In the material, rewrite everything from the line containing "You are a computer-use agent. Image resolution: width=1024" down to the end, substituting "button" for every occurrence of "icon" and leaving everything else unchanged.

● Stored data
[START]

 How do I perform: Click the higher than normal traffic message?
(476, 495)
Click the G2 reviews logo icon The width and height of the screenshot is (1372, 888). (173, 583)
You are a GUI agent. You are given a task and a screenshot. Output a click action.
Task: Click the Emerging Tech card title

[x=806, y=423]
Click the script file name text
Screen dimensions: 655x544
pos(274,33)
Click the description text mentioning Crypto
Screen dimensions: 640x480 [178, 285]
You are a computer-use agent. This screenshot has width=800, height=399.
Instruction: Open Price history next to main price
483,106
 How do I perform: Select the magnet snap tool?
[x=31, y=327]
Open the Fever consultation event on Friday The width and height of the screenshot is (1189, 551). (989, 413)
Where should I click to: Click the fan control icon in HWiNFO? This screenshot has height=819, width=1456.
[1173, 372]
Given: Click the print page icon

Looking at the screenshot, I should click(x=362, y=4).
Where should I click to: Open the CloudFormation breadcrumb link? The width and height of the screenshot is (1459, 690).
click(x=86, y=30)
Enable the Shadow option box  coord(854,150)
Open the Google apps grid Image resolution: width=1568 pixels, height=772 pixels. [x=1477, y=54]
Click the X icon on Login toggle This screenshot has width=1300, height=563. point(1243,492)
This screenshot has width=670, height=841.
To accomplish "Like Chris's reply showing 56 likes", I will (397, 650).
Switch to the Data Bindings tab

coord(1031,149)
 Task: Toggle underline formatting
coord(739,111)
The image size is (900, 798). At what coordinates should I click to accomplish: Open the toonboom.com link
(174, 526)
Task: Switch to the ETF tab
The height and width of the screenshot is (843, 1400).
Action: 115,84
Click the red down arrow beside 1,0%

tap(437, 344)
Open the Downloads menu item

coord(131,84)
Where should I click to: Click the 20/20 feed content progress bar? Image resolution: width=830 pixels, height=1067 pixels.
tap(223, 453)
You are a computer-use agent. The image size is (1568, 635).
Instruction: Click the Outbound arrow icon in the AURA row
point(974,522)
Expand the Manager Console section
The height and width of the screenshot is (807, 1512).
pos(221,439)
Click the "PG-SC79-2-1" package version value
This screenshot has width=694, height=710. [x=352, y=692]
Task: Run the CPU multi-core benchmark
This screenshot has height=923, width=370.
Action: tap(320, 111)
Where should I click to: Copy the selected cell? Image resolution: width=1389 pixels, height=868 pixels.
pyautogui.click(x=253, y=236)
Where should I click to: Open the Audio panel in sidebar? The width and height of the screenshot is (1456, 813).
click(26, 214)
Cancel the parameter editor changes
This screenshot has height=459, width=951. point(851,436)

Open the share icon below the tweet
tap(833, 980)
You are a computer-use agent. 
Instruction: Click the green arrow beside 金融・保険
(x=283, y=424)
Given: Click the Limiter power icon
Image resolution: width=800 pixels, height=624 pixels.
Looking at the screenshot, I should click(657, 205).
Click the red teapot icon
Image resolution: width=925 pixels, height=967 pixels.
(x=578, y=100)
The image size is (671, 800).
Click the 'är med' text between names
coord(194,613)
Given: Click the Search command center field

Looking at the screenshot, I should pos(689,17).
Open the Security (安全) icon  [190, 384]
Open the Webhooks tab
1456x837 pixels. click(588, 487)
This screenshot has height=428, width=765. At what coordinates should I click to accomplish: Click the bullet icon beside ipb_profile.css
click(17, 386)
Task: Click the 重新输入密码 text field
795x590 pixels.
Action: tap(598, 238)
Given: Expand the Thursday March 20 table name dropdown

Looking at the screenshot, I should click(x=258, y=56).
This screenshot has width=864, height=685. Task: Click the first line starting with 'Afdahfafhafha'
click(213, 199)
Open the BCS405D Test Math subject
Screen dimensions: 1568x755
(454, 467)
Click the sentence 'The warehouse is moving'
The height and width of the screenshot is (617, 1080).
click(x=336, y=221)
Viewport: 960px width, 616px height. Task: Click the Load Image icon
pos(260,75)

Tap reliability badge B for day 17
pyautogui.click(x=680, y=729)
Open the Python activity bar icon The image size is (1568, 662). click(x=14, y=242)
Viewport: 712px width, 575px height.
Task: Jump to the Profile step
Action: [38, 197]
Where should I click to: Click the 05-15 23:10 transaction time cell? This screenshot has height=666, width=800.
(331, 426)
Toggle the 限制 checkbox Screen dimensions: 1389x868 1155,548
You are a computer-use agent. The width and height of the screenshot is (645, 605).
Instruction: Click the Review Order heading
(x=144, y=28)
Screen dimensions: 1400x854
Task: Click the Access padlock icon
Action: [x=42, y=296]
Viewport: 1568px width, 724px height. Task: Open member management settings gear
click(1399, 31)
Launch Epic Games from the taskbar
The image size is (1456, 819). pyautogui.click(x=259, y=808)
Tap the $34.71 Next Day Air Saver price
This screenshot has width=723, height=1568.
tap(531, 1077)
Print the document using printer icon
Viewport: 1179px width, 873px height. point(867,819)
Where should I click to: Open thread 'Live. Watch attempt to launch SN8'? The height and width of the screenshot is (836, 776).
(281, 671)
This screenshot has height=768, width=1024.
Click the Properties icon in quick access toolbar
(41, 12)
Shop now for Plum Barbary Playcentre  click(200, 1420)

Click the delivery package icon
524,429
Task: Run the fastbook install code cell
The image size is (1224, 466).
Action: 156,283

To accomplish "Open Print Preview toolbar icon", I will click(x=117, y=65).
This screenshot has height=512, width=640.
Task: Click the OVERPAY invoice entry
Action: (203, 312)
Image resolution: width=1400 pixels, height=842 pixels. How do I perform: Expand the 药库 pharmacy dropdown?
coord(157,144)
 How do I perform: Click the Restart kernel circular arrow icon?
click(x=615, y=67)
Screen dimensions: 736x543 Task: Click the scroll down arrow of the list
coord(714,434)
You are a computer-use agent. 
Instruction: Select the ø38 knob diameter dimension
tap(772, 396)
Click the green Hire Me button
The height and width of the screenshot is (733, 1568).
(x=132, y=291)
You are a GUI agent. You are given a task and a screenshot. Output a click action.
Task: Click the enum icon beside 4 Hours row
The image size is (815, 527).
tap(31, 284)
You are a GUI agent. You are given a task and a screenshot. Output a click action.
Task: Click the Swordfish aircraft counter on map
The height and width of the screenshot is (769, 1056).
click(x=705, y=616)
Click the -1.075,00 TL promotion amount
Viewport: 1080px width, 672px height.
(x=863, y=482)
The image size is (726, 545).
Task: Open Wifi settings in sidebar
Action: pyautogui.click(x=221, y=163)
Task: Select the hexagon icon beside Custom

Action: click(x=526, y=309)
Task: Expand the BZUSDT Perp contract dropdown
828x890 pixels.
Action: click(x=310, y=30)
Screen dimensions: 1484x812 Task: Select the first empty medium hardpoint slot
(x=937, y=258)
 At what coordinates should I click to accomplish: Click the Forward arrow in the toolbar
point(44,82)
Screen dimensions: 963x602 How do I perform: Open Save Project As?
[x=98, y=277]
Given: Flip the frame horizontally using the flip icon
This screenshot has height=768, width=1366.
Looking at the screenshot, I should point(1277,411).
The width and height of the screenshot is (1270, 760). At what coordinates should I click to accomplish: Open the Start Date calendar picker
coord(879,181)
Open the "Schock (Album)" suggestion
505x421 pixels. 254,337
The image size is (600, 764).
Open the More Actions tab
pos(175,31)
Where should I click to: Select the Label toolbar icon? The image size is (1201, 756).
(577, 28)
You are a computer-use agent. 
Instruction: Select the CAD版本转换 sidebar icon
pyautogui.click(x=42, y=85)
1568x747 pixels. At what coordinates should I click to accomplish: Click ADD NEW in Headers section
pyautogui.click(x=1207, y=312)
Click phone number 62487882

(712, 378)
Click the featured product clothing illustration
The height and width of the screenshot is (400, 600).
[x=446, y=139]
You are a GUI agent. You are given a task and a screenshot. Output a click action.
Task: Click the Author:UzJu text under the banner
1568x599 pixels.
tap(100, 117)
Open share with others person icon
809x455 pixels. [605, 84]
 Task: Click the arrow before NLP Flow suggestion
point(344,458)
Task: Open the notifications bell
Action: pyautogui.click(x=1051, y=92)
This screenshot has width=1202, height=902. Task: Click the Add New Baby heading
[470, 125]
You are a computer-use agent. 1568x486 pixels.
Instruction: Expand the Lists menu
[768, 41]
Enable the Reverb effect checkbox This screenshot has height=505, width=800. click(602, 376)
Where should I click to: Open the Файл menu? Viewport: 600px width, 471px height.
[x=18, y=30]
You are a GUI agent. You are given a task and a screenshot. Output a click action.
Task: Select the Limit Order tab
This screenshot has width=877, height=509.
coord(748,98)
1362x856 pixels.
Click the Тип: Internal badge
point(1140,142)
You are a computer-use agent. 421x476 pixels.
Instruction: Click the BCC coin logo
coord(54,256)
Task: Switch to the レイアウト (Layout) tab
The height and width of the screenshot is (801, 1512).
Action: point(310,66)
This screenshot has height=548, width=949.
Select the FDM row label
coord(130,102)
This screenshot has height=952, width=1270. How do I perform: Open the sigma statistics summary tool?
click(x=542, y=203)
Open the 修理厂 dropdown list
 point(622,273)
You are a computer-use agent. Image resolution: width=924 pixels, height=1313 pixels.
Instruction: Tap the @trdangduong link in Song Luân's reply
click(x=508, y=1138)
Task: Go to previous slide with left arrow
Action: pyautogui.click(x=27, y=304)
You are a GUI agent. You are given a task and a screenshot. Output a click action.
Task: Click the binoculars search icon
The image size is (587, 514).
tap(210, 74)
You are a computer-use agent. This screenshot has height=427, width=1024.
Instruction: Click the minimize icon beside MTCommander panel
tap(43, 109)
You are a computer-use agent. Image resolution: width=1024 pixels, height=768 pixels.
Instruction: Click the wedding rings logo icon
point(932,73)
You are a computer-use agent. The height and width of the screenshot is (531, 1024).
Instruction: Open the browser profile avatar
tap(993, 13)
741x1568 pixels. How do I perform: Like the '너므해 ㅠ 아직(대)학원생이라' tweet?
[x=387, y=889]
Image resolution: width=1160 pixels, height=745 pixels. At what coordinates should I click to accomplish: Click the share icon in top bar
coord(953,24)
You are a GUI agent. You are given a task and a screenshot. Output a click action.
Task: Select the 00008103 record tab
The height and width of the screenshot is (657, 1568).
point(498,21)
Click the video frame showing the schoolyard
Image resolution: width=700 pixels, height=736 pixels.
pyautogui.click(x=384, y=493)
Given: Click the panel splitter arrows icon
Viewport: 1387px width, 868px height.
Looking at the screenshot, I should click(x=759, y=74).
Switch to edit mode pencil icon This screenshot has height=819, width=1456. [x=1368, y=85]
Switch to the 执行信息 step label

[END]

● Response
You are a computer-use agent. Image resolution: width=1024 pixels, height=768 pixels.
Instruction: Click the wedding rings logo button
point(932,73)
You are a computer-use agent. The height and width of the screenshot is (531, 1024).
Instruction: Open the browser profile avatar
tap(993, 13)
741x1568 pixels. How do I perform: Like the '너므해 ㅠ 아직(대)학원생이라' tweet?
[x=387, y=889]
Image resolution: width=1160 pixels, height=745 pixels. At what coordinates should I click to accomplish: Click the share button in top bar
coord(953,24)
You are a GUI agent. You are given a task and a screenshot. Output a click action.
Task: Select the 00008103 record tab
The height and width of the screenshot is (657, 1568).
point(498,21)
Click the video frame showing the schoolyard
Image resolution: width=700 pixels, height=736 pixels.
pyautogui.click(x=384, y=493)
Given: Click the panel splitter arrows button
Viewport: 1387px width, 868px height.
Looking at the screenshot, I should click(x=759, y=74).
Switch to edit mode pencil button This screenshot has height=819, width=1456. [x=1368, y=85]
Switch to the 执行信息 step label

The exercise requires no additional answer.